Title: Şiddet Nedeniyle Boşanma Oranı Hızla Artıyor!
Reviewed by Av. Tuğsan YILMAZ on Nov 8
Rating: 5.0

Şiddet, insanoğlunun mayasında az ya da çok yer alan ve şiddet uygulamanın da şiddete maruz kalmanın da nahoş sonuçlar doğurabildiği bir davranıştır. Eşlerin birbirlerine karşı psikolojik, fizyolojik, duygusal ve cinsel şiddet uygulamaları sonucunda boşanmalara varan durumlarla karşılaşmak yaygın olasılıklı bir durumdur.

Şiddet nedeniyle boşanma TMK(162/1) hükmünde hayata kast, pek kötü muamele, onur kırıcı davranış başlığı altında düzenlenmiştir. Pek tabii şiddete maruz kalan eş TMK(162/1) hükmünü esas alarak veya şiddet nedeniyle evlilik birliğinin tahammül edilemez bir hâl alması sebebiyle TMK(166/1) hükmü çerçevesinde genel boşanma nedenlerinden evlilik birliğinin temelinden sarsılması sebebine dayanarak da talepte bulunabilir. Şiddet kavramını dört kategori içerisinde inceleyecek olursak;

Fizyolojik Şiddeti eşlerin birbirlerinin vücut bütünlüğüne kast edecek bir şekilde güç kullanması şeklinde açıklayabiliriz. Günlük hayatta toplumumuzda üzücü olmakla birlikte özellikle kadına fizyolojik şiddet uygulanması durumu ile çok sık karşılaşılmaktadır. Bunun yanında nadir de olsa kadının erkeğe yönelik fizyolojik şiddet uygulaması ile karşılaşmak da mümkündür. Başlıca fizyolojik şiddet örnekleri olarak dövmek, yaralamak, ısırmak gibi vücut bütünlüğüne yönelik saldırılar ön plana çıkmaktadır.

Psikolojik Şiddet, genel olarak tarafların manevi bütünlüğüne, çevresinde oluşturduğu itibarına yönelik yapılan saldırılar olarak ele alınabilir. Kişinin; eşine yönelik aşağılayıcı, hor görücü tavırlar sergileyip başkaları önünde onurunu kastî olarak zedelemesi, iftira gibi suçlamalarda bulunması dahi psikolojik şiddet temelli TMK(162/1) hükmü çerçevesinde pek kötü veya onur kırıcı davranış kategorisinde bir boşanma sebebidir.

Cinsel Şiddet, eşlerin karşılıklı olarak cinsel ihtiyaçlarının karşılanması, evlilik misyonu çerçevesinde evlilik akdinden doğan bir yükümlülüktür.
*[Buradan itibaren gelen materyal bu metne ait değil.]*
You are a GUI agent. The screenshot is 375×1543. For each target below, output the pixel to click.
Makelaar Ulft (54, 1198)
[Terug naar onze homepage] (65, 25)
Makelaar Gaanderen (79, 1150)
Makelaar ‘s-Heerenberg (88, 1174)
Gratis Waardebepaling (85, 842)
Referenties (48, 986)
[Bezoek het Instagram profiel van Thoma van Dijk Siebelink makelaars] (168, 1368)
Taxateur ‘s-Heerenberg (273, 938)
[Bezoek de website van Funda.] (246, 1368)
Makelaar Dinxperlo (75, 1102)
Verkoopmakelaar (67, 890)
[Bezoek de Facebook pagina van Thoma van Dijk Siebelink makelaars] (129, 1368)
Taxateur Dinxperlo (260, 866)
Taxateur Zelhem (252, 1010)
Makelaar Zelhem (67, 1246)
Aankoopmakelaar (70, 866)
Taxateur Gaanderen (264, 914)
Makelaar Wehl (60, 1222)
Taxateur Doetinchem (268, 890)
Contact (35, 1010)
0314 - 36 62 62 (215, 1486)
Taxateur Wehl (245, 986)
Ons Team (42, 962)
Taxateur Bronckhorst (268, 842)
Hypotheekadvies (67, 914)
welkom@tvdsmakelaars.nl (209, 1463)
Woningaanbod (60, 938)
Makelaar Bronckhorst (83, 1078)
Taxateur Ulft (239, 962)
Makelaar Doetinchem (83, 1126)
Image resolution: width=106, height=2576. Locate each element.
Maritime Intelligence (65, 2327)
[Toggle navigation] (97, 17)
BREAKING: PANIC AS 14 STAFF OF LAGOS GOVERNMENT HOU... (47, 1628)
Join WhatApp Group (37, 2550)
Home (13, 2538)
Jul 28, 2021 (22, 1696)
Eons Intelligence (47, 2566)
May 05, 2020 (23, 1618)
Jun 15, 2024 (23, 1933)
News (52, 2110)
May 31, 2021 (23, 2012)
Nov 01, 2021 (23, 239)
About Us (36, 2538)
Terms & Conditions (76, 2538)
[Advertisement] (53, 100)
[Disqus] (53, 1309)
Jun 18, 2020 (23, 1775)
Bunun yanı sıra eşler birbirlerine karşı bir sadakat yükümlülüğü borcu altındadır. Cinsel şiddet durumunda eşlerin istek dışı, cebren cinsel ilişki kurması veya tam aksine cinsel ilişkiden kasti olarak kaçınması gibi davranışların evlilik birliğini tahammül edilemez noktalara taşıyabilmesi mümkündür.

Duygusal Şiddet, eşlerin tamamıyla birbirlerine karşı olan özel hislerine binaen duygusal şiddet kavramı çeşitli hallerde kendini gösterebilmektedir. Eşe karşı ilgisiz davranmak, zor günlerinde kastî olarak eşe destek olmamak, bir birlik olan evlilik kurumunda eşi tek başına bırakmak, eşe sürekli onu sevmediğini belirtmek duygusal şiddet kapsamında değerlendirilebilir.

Eşlerin birbirlerine karşı hislerinin değişmesi pek tabii suç değildir ancak diğer eş tarafından sevgi, saygı temelli bir kurum olan evliliğin tek taraflı sevgi, saygı ile sürdürülebilmesi pek mümkün değildir. Velhasıl şiddete maruz kalan eş için evlilik birliği tahammül edilemez bir hâl alacaktır ve TMK 166/1 hükmü çerçevesinde evlilik birliğinin temelinden sarsılması nedeniyle boşanma talebinde bulunabilecektir.